Records follow. Copy every line with "click".

Items from a dataset —
--

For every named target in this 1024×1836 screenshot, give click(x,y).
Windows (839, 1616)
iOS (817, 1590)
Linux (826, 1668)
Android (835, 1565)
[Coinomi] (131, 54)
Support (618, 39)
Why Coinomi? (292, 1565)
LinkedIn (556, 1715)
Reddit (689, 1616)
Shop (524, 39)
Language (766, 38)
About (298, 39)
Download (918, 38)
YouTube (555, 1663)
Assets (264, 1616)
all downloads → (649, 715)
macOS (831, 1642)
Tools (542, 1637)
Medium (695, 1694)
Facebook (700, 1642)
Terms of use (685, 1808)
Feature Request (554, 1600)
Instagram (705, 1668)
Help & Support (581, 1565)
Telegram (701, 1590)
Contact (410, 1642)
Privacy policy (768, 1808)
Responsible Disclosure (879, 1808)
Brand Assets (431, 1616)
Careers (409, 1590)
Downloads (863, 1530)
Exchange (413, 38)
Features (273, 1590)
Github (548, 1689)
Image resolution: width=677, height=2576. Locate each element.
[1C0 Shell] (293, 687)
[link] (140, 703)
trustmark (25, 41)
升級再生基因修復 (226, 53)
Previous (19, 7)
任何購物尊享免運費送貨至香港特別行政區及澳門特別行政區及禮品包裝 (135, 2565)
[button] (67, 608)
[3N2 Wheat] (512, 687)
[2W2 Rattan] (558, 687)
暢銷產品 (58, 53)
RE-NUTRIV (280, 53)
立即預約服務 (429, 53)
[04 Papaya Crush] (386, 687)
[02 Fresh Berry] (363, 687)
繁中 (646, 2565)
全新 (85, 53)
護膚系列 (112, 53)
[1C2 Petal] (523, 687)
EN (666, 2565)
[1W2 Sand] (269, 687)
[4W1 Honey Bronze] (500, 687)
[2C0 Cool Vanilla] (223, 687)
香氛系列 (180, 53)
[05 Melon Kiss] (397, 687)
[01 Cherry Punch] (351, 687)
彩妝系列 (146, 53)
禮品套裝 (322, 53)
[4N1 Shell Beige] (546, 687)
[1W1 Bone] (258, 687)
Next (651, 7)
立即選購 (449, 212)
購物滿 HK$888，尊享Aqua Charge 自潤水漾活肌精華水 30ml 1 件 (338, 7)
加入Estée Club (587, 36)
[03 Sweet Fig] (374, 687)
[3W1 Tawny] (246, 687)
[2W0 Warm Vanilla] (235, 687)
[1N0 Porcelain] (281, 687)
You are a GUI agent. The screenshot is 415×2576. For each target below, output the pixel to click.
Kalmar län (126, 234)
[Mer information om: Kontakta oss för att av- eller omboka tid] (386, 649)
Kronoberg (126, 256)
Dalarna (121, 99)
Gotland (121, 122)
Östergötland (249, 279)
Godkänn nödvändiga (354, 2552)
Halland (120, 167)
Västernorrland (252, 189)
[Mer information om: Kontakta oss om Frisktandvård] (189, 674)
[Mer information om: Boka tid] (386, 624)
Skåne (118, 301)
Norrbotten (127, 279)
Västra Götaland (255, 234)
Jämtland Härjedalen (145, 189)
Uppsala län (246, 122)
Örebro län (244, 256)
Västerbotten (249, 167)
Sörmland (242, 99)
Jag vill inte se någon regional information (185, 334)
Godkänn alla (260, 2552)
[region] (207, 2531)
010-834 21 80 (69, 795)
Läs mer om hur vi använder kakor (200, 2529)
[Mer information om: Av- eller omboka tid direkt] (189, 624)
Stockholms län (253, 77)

--

Final answer —
For every named target in this 1024×1836 screenshot, give click(x,y).
You are a GUI agent. The screenshot is 415×2576. For each target below, output the pixel to click.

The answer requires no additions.